= Exercise aim =
Would you transcribe exactly the lines from the one containing "This screenshot has width=1212, height=824." to the last line of the data below, both ends included, but none of the pictures?

———

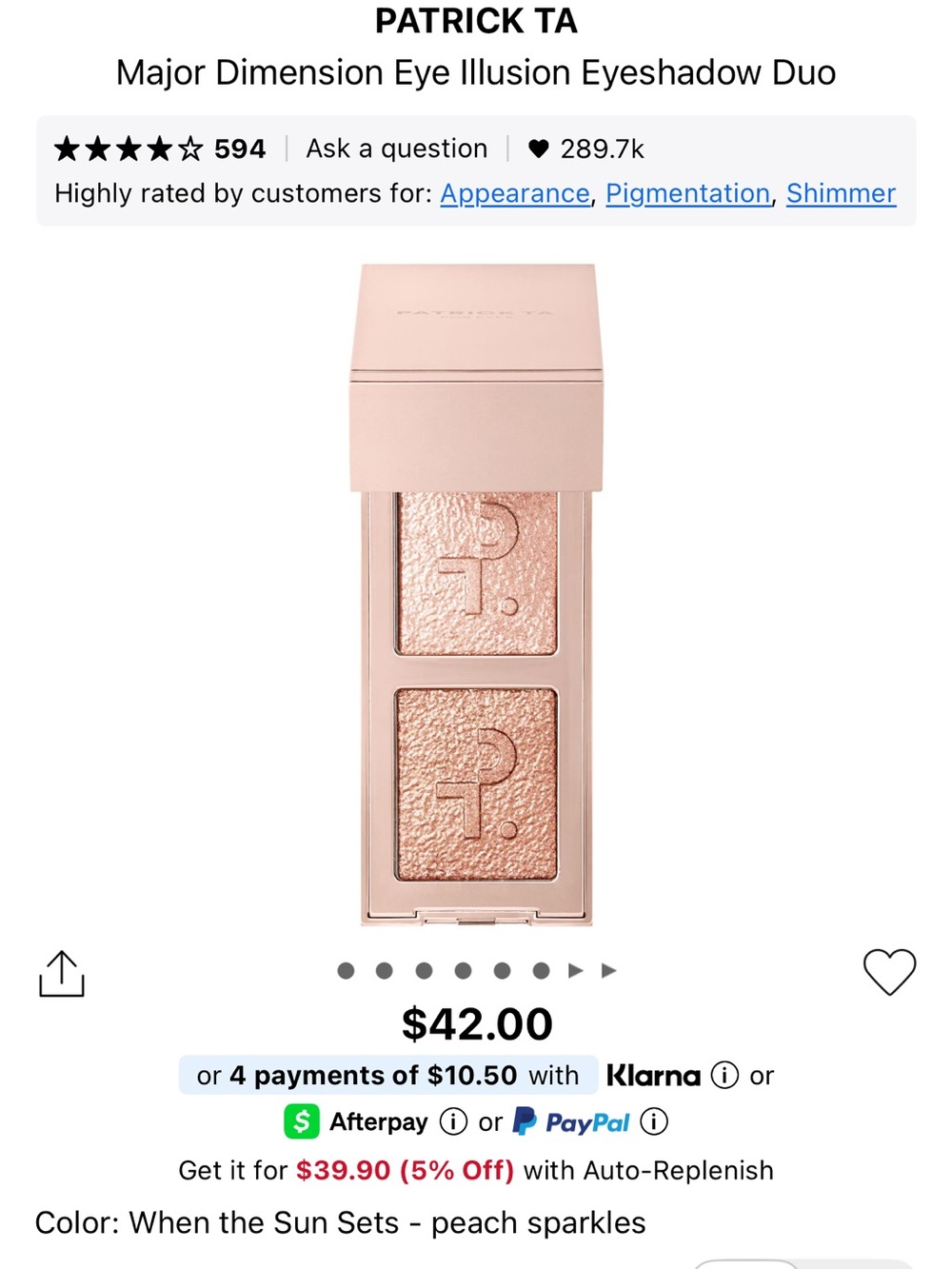The image size is (952, 1269).
Task: Select the fourth image carousel dot
Action: click(463, 971)
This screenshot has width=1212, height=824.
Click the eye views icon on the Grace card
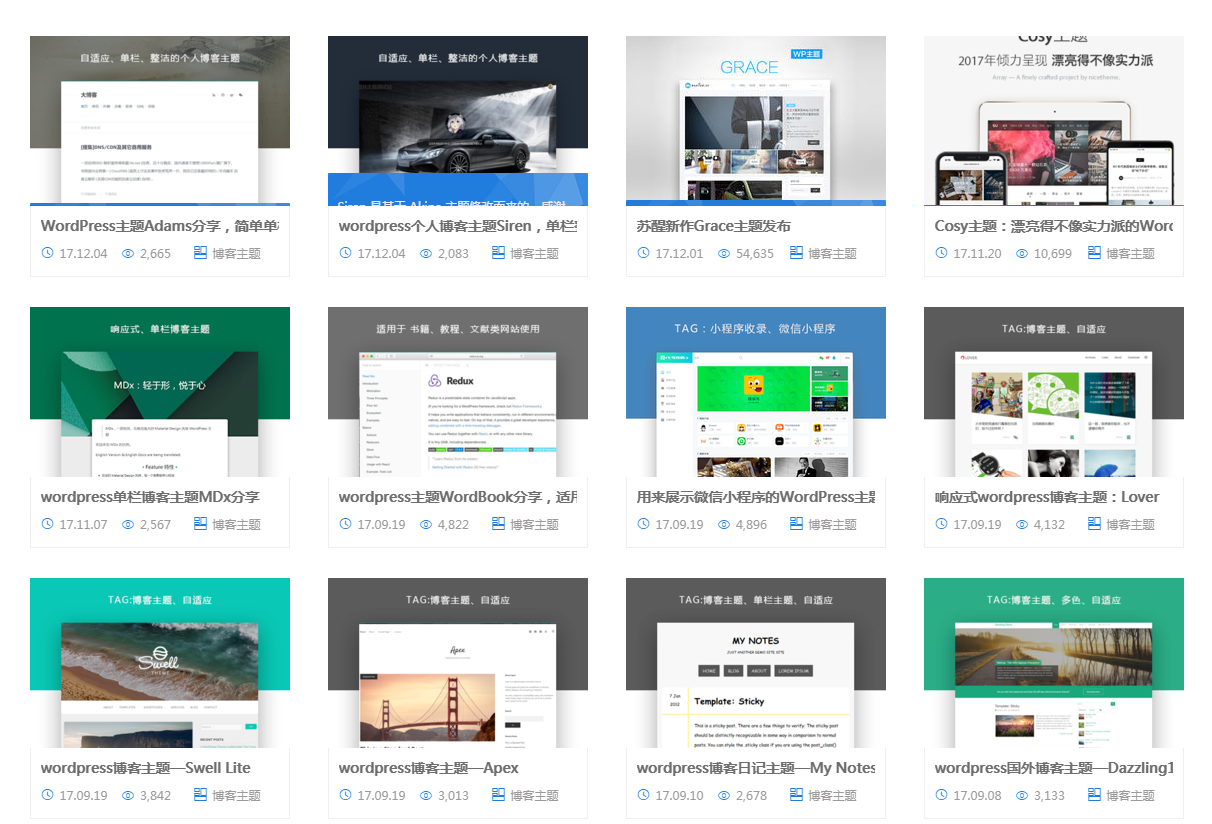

———

= Solution to this exercise =
This screenshot has width=1212, height=824.
Click the eye views icon on the Grace card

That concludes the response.